Recorded data
= = = = =

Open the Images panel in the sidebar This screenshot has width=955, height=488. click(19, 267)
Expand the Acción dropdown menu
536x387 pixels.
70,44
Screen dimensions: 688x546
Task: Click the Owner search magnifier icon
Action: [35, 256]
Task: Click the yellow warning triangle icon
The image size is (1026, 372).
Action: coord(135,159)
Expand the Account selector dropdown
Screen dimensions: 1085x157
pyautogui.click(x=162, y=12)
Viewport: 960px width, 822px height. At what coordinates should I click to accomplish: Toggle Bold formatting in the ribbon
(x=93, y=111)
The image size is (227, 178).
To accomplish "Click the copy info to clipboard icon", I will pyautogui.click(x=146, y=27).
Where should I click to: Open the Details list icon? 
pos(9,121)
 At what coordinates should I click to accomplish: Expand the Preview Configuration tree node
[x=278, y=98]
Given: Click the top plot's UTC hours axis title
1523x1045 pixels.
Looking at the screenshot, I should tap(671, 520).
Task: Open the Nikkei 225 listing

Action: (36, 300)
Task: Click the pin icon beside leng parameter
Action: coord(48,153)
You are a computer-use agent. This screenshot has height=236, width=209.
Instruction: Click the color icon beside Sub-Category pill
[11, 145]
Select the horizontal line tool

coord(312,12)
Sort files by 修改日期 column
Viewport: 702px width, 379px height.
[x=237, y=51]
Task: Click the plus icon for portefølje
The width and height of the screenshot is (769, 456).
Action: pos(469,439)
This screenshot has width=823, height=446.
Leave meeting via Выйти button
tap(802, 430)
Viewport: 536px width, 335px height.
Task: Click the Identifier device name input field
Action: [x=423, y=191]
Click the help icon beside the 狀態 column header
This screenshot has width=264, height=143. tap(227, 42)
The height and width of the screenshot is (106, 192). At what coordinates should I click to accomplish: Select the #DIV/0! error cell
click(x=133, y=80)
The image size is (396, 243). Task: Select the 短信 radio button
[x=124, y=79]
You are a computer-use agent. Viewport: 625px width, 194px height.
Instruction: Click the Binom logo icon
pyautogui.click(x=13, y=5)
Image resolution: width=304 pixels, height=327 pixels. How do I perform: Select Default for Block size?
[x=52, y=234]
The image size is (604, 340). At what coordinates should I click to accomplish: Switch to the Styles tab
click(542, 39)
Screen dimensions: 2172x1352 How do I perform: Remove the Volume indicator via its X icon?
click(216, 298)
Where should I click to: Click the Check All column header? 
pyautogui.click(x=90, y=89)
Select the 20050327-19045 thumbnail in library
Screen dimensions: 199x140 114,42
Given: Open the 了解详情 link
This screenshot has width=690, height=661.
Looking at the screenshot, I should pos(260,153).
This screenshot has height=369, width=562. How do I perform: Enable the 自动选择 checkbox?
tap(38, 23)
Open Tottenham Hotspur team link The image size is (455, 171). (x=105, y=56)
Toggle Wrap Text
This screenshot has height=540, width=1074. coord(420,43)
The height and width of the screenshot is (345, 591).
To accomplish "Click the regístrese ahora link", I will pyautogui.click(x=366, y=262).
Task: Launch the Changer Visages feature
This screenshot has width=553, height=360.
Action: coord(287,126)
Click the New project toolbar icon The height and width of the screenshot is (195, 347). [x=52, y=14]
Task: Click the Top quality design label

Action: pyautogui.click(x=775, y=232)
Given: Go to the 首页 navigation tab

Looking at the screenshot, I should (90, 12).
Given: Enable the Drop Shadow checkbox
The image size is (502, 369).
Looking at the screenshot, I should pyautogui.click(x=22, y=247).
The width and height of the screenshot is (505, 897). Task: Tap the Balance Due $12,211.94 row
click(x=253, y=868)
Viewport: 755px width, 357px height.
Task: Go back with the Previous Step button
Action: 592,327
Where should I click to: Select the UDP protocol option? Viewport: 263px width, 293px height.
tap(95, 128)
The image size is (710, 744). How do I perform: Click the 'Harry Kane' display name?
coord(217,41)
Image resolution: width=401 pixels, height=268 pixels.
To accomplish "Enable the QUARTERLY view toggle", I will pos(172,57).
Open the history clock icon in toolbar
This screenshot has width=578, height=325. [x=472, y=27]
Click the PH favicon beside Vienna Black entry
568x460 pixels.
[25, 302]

= = = = =

# [WHAT THE EXERCISE ASKS]
Copy out all of the recorded data above line for line, without changing anything.

# [FINAL ANSWER]
Open the Images panel in the sidebar This screenshot has width=955, height=488. click(19, 267)
Expand the Acción dropdown menu
536x387 pixels.
70,44
Screen dimensions: 688x546
Task: Click the Owner search magnifier icon
Action: [35, 256]
Task: Click the yellow warning triangle icon
The image size is (1026, 372).
Action: coord(135,159)
Expand the Account selector dropdown
Screen dimensions: 1085x157
pyautogui.click(x=162, y=12)
Viewport: 960px width, 822px height. At what coordinates should I click to accomplish: Toggle Bold formatting in the ribbon
(x=93, y=111)
The image size is (227, 178).
To accomplish "Click the copy info to clipboard icon", I will pyautogui.click(x=146, y=27).
Where should I click to: Open the Details list icon? 
pos(9,121)
 At what coordinates should I click to accomplish: Expand the Preview Configuration tree node
[x=278, y=98]
Given: Click the top plot's UTC hours axis title
1523x1045 pixels.
Looking at the screenshot, I should tap(671, 520).
Task: Open the Nikkei 225 listing

Action: (36, 300)
Task: Click the pin icon beside leng parameter
Action: coord(48,153)
You are a computer-use agent. This screenshot has height=236, width=209.
Instruction: Click the color icon beside Sub-Category pill
[11, 145]
Select the horizontal line tool

coord(312,12)
Sort files by 修改日期 column
Viewport: 702px width, 379px height.
[x=237, y=51]
Task: Click the plus icon for portefølje
The width and height of the screenshot is (769, 456).
Action: pos(469,439)
This screenshot has width=823, height=446.
Leave meeting via Выйти button
tap(802, 430)
Viewport: 536px width, 335px height.
Task: Click the Identifier device name input field
Action: [x=423, y=191]
Click the help icon beside the 狀態 column header
This screenshot has width=264, height=143. tap(227, 42)
The height and width of the screenshot is (106, 192). At what coordinates should I click to accomplish: Select the #DIV/0! error cell
click(x=133, y=80)
The image size is (396, 243). Task: Select the 短信 radio button
[x=124, y=79]
You are a computer-use agent. Viewport: 625px width, 194px height.
Instruction: Click the Binom logo icon
pyautogui.click(x=13, y=5)
Image resolution: width=304 pixels, height=327 pixels. How do I perform: Select Default for Block size?
[x=52, y=234]
The image size is (604, 340). At what coordinates should I click to accomplish: Switch to the Styles tab
click(542, 39)
Screen dimensions: 2172x1352 How do I perform: Remove the Volume indicator via its X icon?
click(216, 298)
Where should I click to: Click the Check All column header? 
pyautogui.click(x=90, y=89)
Select the 20050327-19045 thumbnail in library
Screen dimensions: 199x140 114,42
Given: Open the 了解详情 link
This screenshot has width=690, height=661.
Looking at the screenshot, I should pos(260,153).
This screenshot has height=369, width=562. How do I perform: Enable the 自动选择 checkbox?
tap(38, 23)
Open Tottenham Hotspur team link The image size is (455, 171). (x=105, y=56)
Toggle Wrap Text
This screenshot has height=540, width=1074. coord(420,43)
The height and width of the screenshot is (345, 591).
To accomplish "Click the regístrese ahora link", I will pyautogui.click(x=366, y=262).
Task: Launch the Changer Visages feature
This screenshot has width=553, height=360.
Action: coord(287,126)
Click the New project toolbar icon The height and width of the screenshot is (195, 347). [x=52, y=14]
Task: Click the Top quality design label

Action: pyautogui.click(x=775, y=232)
Given: Go to the 首页 navigation tab

Looking at the screenshot, I should (90, 12).
Given: Enable the Drop Shadow checkbox
The image size is (502, 369).
Looking at the screenshot, I should pyautogui.click(x=22, y=247).
The width and height of the screenshot is (505, 897). Task: Tap the Balance Due $12,211.94 row
click(x=253, y=868)
Viewport: 755px width, 357px height.
Task: Go back with the Previous Step button
Action: 592,327
Where should I click to: Select the UDP protocol option? Viewport: 263px width, 293px height.
tap(95, 128)
The image size is (710, 744). How do I perform: Click the 'Harry Kane' display name?
coord(217,41)
Image resolution: width=401 pixels, height=268 pixels.
To accomplish "Enable the QUARTERLY view toggle", I will pos(172,57).
Open the history clock icon in toolbar
This screenshot has width=578, height=325. [x=472, y=27]
Click the PH favicon beside Vienna Black entry
568x460 pixels.
[25, 302]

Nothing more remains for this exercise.